Severity: normal Version: 2.2
Component: General Keywords: term taxonomy tags categories
Focuses: Cc:

Description

Create a generic taxonomy and term API and schema that can be used for tags, post categories, link categories, and arbitrary future taxonomies.

See the hackers list discussion:

http://www.nabble.com/Taxonomy-Schema-Proposal-tf3582783.html

See also the discussion on the tagging ticket, #3723

Attachments (7)

taxonomy.php (6.8 KB) - added by majelbstoat 17 years ago.
WPTaxonomy skeleton
taxonomy-schema.diff (3.1 KB) - added by majelbstoat 17 years ago.
Schema alterations
4189b.dff (10.7 KB) - added by majelbstoat 17 years ago.
Second iteration, no taxonomy table, more functions.
4189c.diff (10.5 KB) - added by ryan 17 years ago.
4189b + syntax fixes
terms.diff (9.3 KB) - added by ryan 17 years ago.
terms.2.diff (15.4 KB) - added by ryan 17 years ago.
installation_errors_at_r5602.txt (1.7 KB) - added by johnbillion 17 years ago.
Installation errors at r5602

Download all attachments as: .zip

Change History (92)

#1 @majelbstoat
17 years ago

Seeing as categories are going to be changing so much, I wondered if it might be a good time to consider an alternative hierarchical implementation in the database? This article makes a good case for nested set categories:

http://dev.mysql.com/tech-resources/articles/hierarchical-data.html

To implement this, we'd need a left and right column instead of a parent column. I quite like this anyway, as it also allows for more complicated taxonomy schemes, such as linked lists. There are lots of benefits to using this as opposed to our current method, the main of which is that it is optimised for retrieving data, rather than inserting.

#2 @majelbstoat
17 years ago

That being said, here is a basic schema (still with the parent column) and the beginnings of a WPTaxonomy class. I stayed away from WPTerm, because, even though it is a nice construct, you don't want to have to create a new instance of a term every time you want to do an operation. Taxonomies are stored in a separate table for permanence, but will be retrieved from get_options for minimal db impact. I think that's what was agreed on on the list? is_int() is used to distinguish between term_ids and term_slugs.
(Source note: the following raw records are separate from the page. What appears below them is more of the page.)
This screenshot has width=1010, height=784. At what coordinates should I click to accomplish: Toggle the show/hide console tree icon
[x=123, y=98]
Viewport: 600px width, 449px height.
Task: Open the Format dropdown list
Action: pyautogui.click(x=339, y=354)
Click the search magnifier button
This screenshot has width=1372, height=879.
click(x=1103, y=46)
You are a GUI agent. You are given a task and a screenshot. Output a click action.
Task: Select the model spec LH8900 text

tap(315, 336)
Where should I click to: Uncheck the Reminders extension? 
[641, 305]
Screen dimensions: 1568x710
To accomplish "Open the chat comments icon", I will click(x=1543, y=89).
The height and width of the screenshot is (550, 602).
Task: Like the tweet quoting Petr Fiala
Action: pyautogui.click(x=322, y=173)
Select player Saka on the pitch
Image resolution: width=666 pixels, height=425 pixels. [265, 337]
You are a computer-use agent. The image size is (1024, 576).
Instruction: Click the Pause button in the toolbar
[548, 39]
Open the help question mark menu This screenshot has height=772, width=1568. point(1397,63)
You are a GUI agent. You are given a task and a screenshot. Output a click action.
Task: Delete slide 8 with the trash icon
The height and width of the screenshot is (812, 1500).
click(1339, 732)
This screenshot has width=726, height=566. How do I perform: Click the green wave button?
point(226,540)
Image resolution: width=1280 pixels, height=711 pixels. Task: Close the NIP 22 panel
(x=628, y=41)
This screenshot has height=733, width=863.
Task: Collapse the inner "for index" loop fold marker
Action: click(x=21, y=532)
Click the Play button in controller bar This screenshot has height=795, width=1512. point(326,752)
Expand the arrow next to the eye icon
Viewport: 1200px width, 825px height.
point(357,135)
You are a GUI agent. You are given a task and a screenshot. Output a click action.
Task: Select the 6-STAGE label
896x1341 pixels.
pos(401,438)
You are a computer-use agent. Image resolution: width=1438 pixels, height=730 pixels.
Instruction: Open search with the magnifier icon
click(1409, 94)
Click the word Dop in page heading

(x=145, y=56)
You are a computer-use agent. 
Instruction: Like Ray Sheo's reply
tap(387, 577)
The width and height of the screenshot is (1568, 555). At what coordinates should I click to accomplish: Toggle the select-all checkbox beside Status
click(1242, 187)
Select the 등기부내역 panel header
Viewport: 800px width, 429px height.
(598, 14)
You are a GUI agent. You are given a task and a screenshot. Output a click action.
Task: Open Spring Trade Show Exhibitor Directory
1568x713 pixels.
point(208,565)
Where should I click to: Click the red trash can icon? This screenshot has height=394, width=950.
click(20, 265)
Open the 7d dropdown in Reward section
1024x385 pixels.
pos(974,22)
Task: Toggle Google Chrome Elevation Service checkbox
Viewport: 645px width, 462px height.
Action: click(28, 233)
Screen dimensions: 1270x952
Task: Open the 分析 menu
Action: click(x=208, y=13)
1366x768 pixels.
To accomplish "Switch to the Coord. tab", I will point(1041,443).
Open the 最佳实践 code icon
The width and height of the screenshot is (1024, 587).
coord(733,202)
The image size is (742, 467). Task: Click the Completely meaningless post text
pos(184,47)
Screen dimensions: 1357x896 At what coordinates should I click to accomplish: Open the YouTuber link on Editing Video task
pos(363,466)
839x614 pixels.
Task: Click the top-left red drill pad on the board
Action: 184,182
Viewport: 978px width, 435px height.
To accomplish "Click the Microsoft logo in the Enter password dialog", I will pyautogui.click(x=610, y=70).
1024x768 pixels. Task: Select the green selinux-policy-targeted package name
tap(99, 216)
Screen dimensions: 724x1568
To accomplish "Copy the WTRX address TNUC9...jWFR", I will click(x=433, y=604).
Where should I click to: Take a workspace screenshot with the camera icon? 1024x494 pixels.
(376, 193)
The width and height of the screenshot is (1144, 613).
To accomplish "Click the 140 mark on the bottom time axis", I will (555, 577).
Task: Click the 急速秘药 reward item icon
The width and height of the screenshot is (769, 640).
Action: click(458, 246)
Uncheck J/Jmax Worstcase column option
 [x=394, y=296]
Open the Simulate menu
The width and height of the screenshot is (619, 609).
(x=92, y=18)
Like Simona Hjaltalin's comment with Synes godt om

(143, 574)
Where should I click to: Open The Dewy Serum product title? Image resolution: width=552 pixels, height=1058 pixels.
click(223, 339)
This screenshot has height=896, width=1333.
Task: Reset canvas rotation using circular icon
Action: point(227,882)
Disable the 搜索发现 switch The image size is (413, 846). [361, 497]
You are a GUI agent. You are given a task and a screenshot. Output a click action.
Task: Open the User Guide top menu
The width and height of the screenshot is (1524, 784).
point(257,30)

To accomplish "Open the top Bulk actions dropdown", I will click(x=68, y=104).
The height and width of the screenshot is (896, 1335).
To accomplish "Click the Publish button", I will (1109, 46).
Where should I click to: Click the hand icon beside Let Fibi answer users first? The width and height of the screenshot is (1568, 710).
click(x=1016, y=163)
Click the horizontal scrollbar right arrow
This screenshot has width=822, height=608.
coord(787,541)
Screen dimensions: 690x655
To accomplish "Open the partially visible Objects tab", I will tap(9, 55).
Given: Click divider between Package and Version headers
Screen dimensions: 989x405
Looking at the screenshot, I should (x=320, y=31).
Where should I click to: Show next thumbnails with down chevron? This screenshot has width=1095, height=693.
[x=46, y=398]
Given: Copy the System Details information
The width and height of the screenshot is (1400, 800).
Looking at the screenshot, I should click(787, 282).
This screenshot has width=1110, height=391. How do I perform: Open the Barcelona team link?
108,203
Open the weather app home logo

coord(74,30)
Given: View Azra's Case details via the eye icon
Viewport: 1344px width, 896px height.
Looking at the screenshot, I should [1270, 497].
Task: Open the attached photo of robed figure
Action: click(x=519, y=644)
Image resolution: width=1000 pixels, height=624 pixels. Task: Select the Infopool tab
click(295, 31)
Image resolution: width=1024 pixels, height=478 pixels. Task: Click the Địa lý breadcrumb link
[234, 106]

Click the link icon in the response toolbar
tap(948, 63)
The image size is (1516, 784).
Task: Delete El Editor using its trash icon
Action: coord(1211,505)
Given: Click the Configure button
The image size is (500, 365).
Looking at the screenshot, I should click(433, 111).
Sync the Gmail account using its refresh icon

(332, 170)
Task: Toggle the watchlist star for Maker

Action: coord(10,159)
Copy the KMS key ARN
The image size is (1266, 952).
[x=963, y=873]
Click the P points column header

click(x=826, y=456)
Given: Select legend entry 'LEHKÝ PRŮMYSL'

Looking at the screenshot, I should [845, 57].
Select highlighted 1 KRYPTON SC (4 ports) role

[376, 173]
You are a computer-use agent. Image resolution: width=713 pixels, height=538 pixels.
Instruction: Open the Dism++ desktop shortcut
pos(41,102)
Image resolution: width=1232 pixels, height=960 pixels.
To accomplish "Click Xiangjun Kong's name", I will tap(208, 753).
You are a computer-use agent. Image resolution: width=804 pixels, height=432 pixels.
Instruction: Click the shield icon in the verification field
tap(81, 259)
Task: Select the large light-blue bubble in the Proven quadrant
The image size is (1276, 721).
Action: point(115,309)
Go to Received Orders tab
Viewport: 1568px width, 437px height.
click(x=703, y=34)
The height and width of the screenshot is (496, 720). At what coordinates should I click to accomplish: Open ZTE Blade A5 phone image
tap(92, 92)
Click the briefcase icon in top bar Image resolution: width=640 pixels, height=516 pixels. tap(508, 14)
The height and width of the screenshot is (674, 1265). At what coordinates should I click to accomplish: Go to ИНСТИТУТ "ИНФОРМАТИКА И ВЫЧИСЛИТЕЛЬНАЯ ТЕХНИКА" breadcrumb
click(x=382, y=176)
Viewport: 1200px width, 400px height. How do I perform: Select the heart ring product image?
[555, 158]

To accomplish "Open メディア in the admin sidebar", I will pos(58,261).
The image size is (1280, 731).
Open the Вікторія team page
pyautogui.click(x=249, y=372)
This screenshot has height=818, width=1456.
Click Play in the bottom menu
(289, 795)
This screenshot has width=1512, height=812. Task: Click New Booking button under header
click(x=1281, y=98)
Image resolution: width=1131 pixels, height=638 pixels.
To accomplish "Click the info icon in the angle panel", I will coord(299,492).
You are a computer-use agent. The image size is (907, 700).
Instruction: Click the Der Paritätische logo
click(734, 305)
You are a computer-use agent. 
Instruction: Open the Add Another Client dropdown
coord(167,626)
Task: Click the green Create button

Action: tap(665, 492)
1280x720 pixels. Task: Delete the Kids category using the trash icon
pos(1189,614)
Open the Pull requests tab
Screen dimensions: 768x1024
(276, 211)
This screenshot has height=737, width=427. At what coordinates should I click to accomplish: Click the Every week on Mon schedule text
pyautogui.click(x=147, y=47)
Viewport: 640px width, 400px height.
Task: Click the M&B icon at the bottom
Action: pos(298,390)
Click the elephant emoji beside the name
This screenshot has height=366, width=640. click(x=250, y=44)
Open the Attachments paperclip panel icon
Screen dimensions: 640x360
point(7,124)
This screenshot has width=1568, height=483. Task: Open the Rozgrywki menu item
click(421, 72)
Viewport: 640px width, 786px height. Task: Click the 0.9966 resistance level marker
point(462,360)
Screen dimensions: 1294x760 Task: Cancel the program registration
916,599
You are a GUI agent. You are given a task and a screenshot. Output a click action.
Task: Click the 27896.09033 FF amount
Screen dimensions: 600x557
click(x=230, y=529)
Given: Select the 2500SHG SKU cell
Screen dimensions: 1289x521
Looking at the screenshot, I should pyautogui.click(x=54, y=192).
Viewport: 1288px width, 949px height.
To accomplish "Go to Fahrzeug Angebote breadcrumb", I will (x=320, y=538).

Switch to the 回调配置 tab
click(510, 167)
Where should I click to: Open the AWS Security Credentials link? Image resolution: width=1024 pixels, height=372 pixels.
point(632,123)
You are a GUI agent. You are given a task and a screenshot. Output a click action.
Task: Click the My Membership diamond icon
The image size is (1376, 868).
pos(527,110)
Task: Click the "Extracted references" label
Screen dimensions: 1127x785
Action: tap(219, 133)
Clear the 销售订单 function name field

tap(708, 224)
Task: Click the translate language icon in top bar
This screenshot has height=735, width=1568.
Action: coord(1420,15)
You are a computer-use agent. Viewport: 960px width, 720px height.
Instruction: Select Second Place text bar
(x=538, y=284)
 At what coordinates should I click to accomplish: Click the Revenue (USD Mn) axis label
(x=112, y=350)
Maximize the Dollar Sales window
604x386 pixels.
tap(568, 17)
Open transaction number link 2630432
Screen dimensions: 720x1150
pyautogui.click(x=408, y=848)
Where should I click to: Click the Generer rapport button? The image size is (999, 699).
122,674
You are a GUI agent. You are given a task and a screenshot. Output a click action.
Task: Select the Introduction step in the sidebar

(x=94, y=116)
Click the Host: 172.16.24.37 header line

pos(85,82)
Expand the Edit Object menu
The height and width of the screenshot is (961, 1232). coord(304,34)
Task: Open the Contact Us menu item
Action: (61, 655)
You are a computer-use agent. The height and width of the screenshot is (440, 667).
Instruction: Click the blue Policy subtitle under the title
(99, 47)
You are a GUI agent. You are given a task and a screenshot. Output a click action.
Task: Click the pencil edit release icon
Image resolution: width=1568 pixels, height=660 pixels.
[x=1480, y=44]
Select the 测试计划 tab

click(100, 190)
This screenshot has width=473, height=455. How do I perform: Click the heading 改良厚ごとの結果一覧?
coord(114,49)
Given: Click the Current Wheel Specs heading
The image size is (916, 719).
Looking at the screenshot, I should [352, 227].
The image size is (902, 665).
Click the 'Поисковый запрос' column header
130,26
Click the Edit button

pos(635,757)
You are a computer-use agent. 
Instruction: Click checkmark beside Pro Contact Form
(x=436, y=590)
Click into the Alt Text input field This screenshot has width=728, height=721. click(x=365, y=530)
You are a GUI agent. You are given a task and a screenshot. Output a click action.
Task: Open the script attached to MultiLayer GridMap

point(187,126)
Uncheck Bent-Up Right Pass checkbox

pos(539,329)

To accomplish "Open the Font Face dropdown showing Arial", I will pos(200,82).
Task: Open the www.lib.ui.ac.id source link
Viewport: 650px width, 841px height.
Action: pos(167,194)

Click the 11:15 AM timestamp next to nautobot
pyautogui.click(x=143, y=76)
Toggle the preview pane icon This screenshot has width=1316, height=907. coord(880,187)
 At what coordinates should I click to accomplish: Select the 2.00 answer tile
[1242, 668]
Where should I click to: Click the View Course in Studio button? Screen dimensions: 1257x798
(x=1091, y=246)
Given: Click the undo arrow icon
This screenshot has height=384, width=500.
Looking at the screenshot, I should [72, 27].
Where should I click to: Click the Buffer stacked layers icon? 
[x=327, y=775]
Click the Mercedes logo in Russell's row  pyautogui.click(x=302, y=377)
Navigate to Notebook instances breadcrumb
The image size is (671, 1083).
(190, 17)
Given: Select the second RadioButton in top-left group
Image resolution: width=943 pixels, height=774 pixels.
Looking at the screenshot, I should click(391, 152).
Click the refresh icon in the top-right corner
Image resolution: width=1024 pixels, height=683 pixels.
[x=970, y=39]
add_term_relationship() is worth a mention as it is designed to be quite flexible. It can take an array of term ids or slugs, an object_id and an array of taxonomy ids or taxonomy slugs. It should create the terms that don't exist (though, in general this shouldn't be required), then create or increment the term-taxonomy relationship (inefficient at the moment as it is db queries in a loop), then finally create the object-term-taxonomy relationships. An example call might be

$wp_taxonomy->add_term_relationship(array('cities', 'vacation', 5), 3, array('post_category', 'post_tag'));

Which would add both tags and categories for cities, vacation and the term with id 5 to the post with id 3. The eventual idea is to be able to add a whole load of taxonomy to an object with only one or two queries, rather than repeated calls for each category/tag etc. I'm thinking this will be a very common case, for example when saving a new post. To realise this fully, add_term_taxonomy() will have to be modified to accept arrays as well, so that we don't end up calling 3 queries per term per taxonomy.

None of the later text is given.